Being naked is easy. Self objectification is easy. It makes you popular. It makes you seen. 

It's actually more difficult to be gifted and maintain something called standards. Self respect is not sexy. Neither is class and modesty for that matter. So we shake, girrate, twerk, and call it self expression, and even self empowerment, when it's really nothing more than making us glorified pleasure objects.

I mean think about it, we use the female physique to sell everything from cars to soda (and Lord don't let it be a fragrance commercial). There is nothing that has been so quickly cheapened as the body of woman. 

Yet, we as women get so indignant when guys "harass" us on the street. Over the past few weeks I have seen a dozen, if not more, posts by women ranting, raving, and foaming at the mouth about how some guy some where said something tasteless to them, making them feel violated and just all around icky. As a person who experiences this weekly (if not daily) I completely understand and empathize with  them. Street harassment SUCKS.

So don't get me wrong, guys who perpetuate that behavior are jerks. Yes, most of the problem is their bad behavior. 
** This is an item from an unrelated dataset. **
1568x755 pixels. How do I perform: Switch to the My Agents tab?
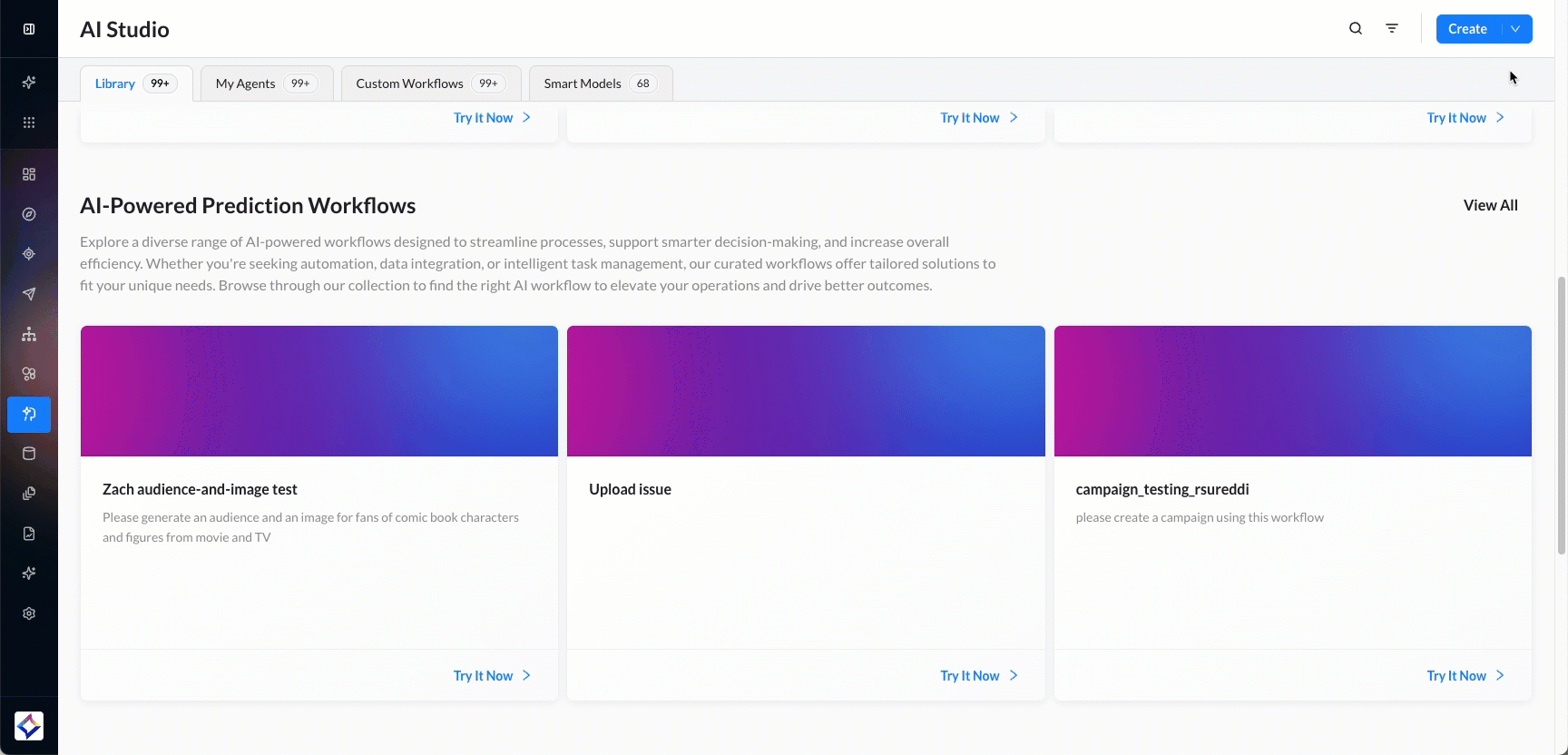tap(266, 83)
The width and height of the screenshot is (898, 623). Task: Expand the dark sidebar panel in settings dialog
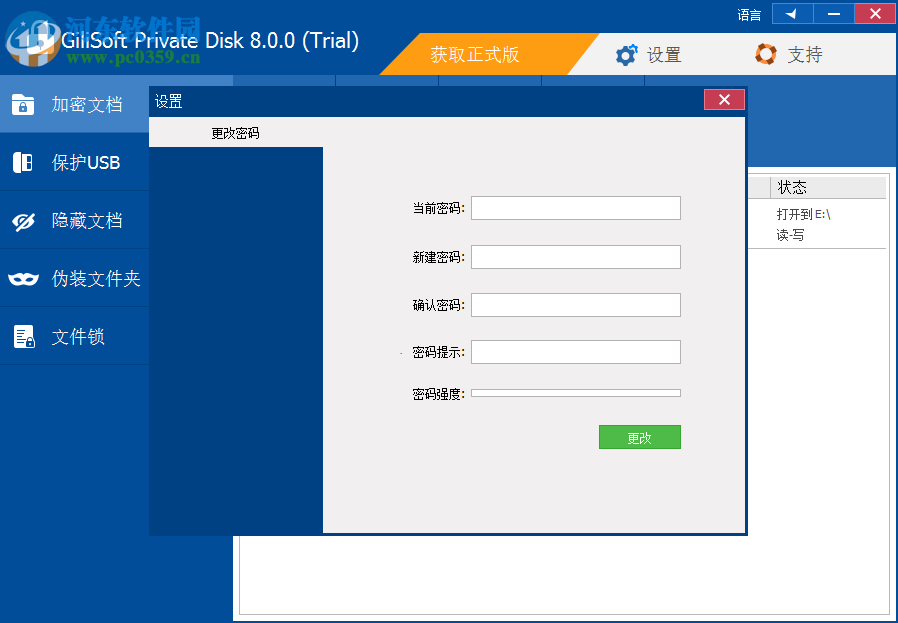tap(236, 340)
But could another part of the problem be that we as women do not teach them how to respect us... because often times, a lot of us do not respect ourselves. Maybe when we stop seeing and promoting ourselves as pleasure objects for men and start seeing ourselves as men's equals and complements, then so will they.
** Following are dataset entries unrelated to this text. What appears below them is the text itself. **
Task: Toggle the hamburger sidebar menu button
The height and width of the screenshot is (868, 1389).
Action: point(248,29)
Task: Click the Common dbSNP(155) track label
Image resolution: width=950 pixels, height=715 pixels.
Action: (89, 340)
We cheapen ourselves. We wear all kinds of tight, short, low cut, see through, lingerie like things out in the street, that instantly takes a man's mind some place (and it's not a church house, ladies) We treat our bodies, the sacred miracles of our bodies, as if they were public toilets, just out there for everyone to see, use and leave when they are done. We glorify women who in my grandmother's time we would have considered "loose" or "fast", and call that same woman "sexually liberated." There was a time where we wore clothes, as Marilyn Monroe said "...tight enough to let him know you're a woman but lose enough to let him know you're a lady." 

Too many of us are willing to devalue ourselves...just so we can be seen, for the illusion of feeling like we matter, which shows that we really have no comprehension of who we are.

Right now, a former Disney star and once example for positive growth from girlhood to young womanhood, Miley Cyrus, is making more videos and taking more pictures practically naked than clothed. (It was actually a breath of fresh air to see Miley wearing actual clothes with her tongue in her mouth most of the night at the VMAs.) And we applaud her for this? Where were the great voices in her life to tell her she didn't have to go this way? To tell her that she was better than this?

And what does her example, or ours, say to our daughters? 

What does this say about us?

We cannot present men with one thing and expect them to treat us like another. If you want to be treated like a lady, you have to act like one first. Think about it a bit...If every single woman took a stand to push her humanity, her spirituality, her intelligence, her value and worth, and "left a little to the imagination", no man in his right mind would dare to disrespect her.  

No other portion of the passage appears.